18 March 2015 / by Crime/ in
What is the value of an illusory benefit?
We are currently instructed in a case in which the Court of Appeal has certified the following question of public importance for consideration by the Supreme Court.
” When importers of uncustomed goods conspire not to pay the required duty and value added tax at the point of importation, and the goods are, before resale, seized and forfeited by Her Majesty’s Revenue and Customs, in confiscation proceedings under the Proceeds of Crime Act 2002:
- Do the importers obtain ‘benefit’ from their criminal conduct within the meaning of sections 6 and 76 of the Proceeds of Crime Act 2002?
- Are confiscation orders in the sum of the duty and value added tax unpaid by the conspirators a ‘proportionate’ means of depriving them of the benefit of their criminal conduct for the purposes of Article 1 of the First Protocol to the European Convention on Human Rights?”
If leave to appeal is granted, the Supreme Court will re-visit the decision of R v Cadman-Smith  UKHL 68, decided with a majority of 3 to 2in the House of Lords in December 2001. Cadman-Smith is demonstrative of the punitive manner in which the proceeds of crime legislation can operate.

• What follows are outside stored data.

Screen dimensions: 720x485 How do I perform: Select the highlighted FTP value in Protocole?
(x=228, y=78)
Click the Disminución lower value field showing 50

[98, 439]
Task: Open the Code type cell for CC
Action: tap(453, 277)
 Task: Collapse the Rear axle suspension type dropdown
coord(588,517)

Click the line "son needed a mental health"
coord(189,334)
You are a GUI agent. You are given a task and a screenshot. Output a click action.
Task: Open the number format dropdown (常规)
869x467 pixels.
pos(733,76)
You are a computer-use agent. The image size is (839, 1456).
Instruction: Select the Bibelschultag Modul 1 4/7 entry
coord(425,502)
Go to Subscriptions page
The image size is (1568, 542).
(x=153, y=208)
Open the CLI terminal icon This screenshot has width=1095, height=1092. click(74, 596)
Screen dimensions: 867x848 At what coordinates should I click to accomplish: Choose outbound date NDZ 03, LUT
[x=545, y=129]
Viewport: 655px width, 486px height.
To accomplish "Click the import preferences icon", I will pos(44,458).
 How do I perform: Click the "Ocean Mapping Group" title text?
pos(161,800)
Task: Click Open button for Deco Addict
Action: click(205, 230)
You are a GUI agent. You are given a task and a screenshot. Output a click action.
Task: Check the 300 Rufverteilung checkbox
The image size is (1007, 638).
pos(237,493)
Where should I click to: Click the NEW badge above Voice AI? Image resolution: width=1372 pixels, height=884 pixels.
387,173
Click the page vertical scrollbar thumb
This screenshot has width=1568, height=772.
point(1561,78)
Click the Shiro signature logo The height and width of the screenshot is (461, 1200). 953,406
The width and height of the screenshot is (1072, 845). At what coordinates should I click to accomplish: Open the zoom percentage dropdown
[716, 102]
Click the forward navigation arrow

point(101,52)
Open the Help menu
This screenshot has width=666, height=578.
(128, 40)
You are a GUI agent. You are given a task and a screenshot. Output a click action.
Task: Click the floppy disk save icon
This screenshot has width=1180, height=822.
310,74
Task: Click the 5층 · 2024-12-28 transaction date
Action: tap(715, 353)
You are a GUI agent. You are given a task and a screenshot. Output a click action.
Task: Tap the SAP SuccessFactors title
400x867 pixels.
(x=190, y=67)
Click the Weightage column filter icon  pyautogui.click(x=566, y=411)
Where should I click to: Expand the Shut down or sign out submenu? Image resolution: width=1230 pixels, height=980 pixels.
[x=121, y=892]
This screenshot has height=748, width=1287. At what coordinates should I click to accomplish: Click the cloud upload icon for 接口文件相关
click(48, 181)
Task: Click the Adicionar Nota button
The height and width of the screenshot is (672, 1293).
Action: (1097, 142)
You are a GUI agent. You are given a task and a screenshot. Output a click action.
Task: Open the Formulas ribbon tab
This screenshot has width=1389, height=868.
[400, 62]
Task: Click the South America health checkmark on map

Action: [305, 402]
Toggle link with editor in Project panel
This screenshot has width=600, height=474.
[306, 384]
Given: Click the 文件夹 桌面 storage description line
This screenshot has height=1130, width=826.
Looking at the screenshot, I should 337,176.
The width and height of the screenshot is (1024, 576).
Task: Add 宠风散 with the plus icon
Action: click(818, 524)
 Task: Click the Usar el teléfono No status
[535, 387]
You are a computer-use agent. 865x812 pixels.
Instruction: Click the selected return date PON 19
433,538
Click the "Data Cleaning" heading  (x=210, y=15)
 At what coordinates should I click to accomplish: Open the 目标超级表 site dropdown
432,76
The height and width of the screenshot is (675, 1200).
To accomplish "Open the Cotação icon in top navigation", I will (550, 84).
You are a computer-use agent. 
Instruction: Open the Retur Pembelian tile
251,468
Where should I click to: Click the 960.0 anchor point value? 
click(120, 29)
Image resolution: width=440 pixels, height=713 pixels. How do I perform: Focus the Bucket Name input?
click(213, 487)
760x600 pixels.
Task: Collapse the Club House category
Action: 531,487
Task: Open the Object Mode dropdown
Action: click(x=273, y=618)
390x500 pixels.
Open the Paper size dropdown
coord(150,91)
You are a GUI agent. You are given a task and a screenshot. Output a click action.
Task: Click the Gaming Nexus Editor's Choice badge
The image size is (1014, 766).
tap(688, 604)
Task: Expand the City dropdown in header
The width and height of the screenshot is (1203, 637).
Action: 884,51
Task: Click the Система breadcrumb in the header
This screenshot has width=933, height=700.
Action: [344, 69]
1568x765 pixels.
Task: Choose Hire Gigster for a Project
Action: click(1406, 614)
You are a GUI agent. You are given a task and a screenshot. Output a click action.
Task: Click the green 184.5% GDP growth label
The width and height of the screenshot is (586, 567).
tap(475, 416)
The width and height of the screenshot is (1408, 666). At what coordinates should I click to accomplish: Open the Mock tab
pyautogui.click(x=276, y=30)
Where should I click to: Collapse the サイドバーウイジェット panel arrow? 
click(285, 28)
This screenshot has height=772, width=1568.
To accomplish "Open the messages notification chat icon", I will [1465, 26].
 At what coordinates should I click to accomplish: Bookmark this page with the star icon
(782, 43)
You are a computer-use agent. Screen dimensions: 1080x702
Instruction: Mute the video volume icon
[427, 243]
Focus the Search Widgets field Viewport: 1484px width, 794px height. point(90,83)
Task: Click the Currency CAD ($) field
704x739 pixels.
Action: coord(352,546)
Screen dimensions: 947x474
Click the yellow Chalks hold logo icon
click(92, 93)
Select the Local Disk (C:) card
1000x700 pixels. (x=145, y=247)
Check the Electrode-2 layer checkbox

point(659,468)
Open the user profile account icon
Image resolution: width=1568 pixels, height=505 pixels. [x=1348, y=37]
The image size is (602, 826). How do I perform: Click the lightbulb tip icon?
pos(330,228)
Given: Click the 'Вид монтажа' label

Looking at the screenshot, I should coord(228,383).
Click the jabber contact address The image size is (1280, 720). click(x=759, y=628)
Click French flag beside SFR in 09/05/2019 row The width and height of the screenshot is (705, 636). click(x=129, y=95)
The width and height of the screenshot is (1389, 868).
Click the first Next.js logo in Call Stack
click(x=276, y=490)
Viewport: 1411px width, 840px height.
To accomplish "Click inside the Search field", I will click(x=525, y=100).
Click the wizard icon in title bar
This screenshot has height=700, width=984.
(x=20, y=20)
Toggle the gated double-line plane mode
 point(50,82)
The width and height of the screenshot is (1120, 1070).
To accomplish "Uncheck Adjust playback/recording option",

Mr Cadman-Smith had his boat seized, his cargo of £1.25 million worth of illicit cigarettes seized, and was additionally subject to a confiscation order for £130,660.40, representing the excise duty which would have been payable on his cargo.
This decision has been criticised for its unfairness by many commentators , who consider that it is inappropriate to utilise the provisions of the Proceeds of Act 2002 to, effectively, impose a fine. Until now Cadman-Smith has stood, however we may soon find out from the Supreme Court whether or on it is still good law.